Command Line Options

Option	Values	Description
`--output-dir`	path	Output directory
`--datatype`	`fp16`, `bf16`, `fp32`, `int8`	Data type
`--layout`	`rcr`, `rrr`, `crr`, `ccr`	Matrix layouts
`--gpu-target`	`gfx942`, `gfx90a`, `gfx950`	Target GPU
`--variants`	`standard`, `preshuffle`, `multi_d`	Kernel variants
`--preselected`	`fp16_rcr_essential`, etc.	Predefined kernel set

Layout Notation

R = Row-major, C = Column-major
Order: A, B, C (e.g., rcr = A row, B col, C row)

Variants

Standard

Basic GEMM: C = A x B

PreShuffle

Optimized weight access with LDS pre-shuffling. Best for large matrices.

Multi-D

Element-wise fusion: C = op(A x B + D0 + D1 + ...)

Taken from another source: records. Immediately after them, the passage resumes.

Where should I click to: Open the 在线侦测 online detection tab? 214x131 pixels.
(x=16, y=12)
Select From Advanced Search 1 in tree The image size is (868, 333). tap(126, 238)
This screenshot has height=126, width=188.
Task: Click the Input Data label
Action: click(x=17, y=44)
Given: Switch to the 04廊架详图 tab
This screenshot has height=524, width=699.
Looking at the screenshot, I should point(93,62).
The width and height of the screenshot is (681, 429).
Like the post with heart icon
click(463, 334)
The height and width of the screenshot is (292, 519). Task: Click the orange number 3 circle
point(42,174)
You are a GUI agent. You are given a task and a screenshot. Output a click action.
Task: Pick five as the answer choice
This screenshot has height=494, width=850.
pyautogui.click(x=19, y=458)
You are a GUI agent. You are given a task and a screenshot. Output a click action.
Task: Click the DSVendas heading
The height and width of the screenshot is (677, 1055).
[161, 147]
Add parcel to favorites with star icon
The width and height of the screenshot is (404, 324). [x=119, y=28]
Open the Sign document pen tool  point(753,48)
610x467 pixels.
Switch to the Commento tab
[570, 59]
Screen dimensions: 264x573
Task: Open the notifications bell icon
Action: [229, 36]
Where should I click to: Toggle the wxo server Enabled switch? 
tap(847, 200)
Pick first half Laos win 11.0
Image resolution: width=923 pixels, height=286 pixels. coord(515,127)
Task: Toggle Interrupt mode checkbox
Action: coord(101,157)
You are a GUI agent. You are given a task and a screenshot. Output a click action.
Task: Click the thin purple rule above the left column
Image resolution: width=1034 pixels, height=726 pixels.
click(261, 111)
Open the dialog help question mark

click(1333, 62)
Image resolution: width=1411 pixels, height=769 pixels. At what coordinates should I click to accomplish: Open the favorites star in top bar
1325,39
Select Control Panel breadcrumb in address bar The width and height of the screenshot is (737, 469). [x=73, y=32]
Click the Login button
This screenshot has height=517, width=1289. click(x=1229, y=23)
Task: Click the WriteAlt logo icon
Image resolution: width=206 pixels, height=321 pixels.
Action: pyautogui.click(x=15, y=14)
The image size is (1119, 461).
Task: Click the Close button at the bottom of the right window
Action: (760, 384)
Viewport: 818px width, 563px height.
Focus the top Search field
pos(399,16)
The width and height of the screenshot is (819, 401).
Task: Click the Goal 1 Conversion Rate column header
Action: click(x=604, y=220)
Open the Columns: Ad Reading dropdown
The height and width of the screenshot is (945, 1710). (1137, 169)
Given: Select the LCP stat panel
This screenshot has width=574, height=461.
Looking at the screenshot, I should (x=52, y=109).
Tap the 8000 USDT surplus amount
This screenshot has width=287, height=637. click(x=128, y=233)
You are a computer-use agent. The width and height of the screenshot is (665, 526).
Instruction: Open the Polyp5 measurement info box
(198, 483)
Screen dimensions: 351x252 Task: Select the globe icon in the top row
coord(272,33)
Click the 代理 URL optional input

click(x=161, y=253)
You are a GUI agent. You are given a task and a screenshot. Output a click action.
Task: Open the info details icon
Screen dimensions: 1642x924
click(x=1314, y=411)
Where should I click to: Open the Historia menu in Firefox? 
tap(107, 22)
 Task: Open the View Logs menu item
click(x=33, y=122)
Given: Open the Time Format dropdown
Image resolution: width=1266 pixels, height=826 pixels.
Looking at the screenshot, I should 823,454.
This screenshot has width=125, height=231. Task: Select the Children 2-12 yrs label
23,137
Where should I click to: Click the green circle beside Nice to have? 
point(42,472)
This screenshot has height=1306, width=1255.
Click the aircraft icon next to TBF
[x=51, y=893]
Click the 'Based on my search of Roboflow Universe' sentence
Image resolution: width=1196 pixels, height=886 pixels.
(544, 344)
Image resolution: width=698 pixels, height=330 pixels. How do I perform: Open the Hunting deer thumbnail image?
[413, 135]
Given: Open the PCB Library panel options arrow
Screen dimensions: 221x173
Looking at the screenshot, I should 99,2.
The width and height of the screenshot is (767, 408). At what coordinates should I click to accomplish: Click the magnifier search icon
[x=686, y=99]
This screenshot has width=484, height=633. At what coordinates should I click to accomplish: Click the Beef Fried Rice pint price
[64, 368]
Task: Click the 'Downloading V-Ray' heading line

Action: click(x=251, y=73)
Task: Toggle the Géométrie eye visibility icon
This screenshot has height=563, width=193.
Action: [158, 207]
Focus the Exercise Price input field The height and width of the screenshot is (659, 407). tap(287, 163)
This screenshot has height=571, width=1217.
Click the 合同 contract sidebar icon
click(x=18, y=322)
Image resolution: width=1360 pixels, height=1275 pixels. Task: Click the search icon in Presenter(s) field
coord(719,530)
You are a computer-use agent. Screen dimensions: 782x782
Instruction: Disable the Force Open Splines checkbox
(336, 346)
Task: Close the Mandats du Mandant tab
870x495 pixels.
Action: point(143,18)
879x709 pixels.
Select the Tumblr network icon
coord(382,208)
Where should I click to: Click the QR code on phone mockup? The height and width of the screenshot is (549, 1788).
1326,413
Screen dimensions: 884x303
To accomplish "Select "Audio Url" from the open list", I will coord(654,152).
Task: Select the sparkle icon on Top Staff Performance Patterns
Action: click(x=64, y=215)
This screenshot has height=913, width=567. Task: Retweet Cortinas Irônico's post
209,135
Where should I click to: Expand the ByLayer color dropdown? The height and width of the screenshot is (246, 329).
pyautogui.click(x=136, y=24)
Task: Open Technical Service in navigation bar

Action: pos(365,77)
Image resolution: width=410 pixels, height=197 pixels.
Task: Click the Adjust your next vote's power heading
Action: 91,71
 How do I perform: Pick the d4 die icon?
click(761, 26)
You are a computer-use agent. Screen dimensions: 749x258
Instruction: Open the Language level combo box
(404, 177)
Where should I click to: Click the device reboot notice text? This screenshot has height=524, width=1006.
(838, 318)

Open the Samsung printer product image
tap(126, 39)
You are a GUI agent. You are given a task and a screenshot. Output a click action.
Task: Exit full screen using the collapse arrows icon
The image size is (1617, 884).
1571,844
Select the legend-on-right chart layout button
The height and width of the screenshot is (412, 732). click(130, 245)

Supported ops: PassThrough, MultiDAdd, Relu, Gelu, Sigmoid, Tanh

Output Structure

generated_kernels/
|---- gemm_fp16_rcr_compv4_..._128x128x32_....hpp          # GEMM kernels
|---- gemm_fp16_rcr_compv4_..._preshuffle.hpp
|---- gemm_fp16_rcr_compv4_..._multid_Relu_d1.hpp
|---- grouped_conv_fwd_fp16_nhwgc_..._128x128x32_....hpp   # Grouped conv kernels
+---- ...

Configuration Files

arch_specs.json

GPU architecture specifications (single source of truth):

{
  "architectures": {
    "gfx942": {
      "family": "cdna3",
      "warp_size": 64,
      "warp_configs": [[2, 2, 1], [4, 4, 1]],
      ...
    }
  }
}

preselected_kernels.py

Curated kernel sets for common use cases.

Adding New GPU Support

See ADDING_NEW_GPU.md for complete guide.

Quick steps:

Edit arch_specs.json
Run python generate_arch_specs.py
Rebuild

Troubleshooting

Issue	Solution
"Arguments not supported"	Check tile config validity
Missing element-wise op	Check `elementwise_ops.hpp`
Compilation errors	Verify C++17, include paths

More info: See ../README.md for full documentation.